#### Selected passage:
We had the good fortune of connecting with Jennifer Field Piette and we’ve shared our conversation below.
Hi Jennifer, what matters most to you?
As a Certified B Corp for several years now, it has been fundamental that we consider all of our stakeholders, not just shareholders, for every decision we make. Each decision carefully considers our customers, our suppliers, our community, our environment, and our shareholders, and how we can make a positive and equitable impact on all these stakeholders. In our particular case, we see the fundamental connection between the health of our soil, the health of our community, and our personal health. And the foods we deliver must always be sourced with soil health, community health and personal health top of mind. We choose certified organic, bio-dynamic, or regenerative organic produce as much as we possibly can. We choose pasture-raised meats from animals who are grazing and improving soil health wherever possible. We choose women and minority owned suppliers as much as we possibly can. We choose nutrient-dense, healthy foods as much as we possibly can. We share the stories of where these foods are from, how they have been used across different communities and cultures, and even how our own customers have incorporated these foods into their lives. It is this purpose which matters most to Narrative Food, in particular at the present time where health is such an important issue for our entire community, and California is faced with so many environmental challenges.

#### Recorded data:

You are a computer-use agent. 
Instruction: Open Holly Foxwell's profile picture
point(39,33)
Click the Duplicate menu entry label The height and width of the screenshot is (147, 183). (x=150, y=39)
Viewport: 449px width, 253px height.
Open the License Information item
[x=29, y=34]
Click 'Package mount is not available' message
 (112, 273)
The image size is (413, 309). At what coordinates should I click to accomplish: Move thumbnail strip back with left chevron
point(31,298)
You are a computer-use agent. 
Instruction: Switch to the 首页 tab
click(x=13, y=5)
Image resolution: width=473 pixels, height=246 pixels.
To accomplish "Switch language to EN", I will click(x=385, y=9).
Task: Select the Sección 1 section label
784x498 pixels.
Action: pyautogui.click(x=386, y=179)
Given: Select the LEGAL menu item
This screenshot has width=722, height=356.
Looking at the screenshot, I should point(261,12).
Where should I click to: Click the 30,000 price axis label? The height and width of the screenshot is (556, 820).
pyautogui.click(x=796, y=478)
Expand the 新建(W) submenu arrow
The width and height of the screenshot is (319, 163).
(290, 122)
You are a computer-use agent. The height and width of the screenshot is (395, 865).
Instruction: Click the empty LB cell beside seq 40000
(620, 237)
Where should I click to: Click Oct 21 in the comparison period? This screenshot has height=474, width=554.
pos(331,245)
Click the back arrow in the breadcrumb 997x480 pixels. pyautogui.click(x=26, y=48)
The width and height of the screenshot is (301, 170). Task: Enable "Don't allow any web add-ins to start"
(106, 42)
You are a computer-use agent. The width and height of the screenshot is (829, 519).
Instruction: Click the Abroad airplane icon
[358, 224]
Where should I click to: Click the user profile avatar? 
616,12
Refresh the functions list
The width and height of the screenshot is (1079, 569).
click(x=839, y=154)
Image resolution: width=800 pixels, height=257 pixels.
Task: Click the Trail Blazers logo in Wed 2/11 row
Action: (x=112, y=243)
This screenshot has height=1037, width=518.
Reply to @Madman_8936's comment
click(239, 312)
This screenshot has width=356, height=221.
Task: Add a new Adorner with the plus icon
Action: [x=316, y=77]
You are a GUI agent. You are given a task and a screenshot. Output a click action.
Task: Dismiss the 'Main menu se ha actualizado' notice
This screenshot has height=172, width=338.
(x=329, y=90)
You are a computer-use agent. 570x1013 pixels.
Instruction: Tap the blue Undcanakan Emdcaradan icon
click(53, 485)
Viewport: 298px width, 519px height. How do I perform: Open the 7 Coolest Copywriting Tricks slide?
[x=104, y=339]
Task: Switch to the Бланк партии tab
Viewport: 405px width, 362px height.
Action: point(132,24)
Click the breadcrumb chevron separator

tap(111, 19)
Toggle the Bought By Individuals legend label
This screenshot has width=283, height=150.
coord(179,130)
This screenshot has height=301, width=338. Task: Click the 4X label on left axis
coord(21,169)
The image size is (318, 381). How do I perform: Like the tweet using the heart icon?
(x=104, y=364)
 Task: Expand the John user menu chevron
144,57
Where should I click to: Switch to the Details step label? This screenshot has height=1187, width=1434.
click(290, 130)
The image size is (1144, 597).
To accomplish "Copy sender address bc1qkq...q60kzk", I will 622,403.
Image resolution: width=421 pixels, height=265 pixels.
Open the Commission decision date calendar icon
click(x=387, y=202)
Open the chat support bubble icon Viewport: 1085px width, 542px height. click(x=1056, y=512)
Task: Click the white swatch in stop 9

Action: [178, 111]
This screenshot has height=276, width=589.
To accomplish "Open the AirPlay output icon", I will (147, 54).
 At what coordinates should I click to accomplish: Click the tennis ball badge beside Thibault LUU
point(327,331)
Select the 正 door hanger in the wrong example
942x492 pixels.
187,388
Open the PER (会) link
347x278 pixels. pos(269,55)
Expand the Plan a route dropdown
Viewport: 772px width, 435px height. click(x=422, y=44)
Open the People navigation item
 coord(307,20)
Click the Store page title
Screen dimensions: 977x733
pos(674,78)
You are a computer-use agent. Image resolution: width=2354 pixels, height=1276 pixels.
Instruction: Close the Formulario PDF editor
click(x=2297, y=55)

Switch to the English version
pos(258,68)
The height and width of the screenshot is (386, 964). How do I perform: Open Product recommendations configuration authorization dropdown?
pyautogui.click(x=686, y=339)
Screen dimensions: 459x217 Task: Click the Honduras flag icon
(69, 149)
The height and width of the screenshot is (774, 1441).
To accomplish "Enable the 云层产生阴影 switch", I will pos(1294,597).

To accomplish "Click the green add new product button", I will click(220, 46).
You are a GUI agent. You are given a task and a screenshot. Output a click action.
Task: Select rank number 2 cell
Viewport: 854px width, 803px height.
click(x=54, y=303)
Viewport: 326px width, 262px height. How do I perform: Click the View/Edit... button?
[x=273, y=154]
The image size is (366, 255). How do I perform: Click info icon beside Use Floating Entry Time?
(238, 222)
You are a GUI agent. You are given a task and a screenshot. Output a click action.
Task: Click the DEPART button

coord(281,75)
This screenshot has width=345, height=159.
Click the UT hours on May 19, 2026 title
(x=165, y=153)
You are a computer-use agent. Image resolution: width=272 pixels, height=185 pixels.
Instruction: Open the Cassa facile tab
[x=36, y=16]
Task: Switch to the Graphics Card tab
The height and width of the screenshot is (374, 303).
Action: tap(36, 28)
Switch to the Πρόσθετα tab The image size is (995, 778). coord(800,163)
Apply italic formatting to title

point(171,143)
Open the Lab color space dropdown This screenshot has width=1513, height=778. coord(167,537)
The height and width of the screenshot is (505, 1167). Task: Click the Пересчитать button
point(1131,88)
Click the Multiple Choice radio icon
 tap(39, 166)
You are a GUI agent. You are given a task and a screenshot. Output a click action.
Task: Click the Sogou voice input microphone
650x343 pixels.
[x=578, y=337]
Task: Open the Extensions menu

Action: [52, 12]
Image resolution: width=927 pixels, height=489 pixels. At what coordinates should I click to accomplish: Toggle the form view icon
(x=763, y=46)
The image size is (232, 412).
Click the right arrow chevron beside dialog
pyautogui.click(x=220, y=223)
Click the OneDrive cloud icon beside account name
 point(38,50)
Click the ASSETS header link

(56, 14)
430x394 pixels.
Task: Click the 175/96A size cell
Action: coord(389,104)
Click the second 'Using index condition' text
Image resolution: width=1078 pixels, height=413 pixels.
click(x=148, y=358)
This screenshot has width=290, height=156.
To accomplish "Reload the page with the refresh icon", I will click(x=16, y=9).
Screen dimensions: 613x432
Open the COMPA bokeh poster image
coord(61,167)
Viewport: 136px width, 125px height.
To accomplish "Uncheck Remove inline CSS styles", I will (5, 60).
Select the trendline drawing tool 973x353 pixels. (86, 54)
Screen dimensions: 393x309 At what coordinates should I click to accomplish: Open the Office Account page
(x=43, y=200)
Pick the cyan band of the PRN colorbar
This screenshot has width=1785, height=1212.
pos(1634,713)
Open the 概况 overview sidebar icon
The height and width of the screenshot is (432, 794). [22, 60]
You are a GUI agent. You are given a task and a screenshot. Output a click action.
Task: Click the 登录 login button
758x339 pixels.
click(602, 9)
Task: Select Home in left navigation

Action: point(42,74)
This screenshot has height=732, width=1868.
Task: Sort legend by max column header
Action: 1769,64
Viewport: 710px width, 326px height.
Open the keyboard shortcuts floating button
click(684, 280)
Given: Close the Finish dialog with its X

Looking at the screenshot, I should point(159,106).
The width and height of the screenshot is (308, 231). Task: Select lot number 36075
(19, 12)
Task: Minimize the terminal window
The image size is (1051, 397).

#### Aim of the exercise:
Translate this sentence from the interview with Jennifer Field Piette into Spanish: "We choose pasture-raised meats from animals who are grazing and improving soil health wherever possible."

#### Output below:
Elegimos carnes de animales criados en pasturas, que pastan y mejoran la salud del suelo siempre que sea posible.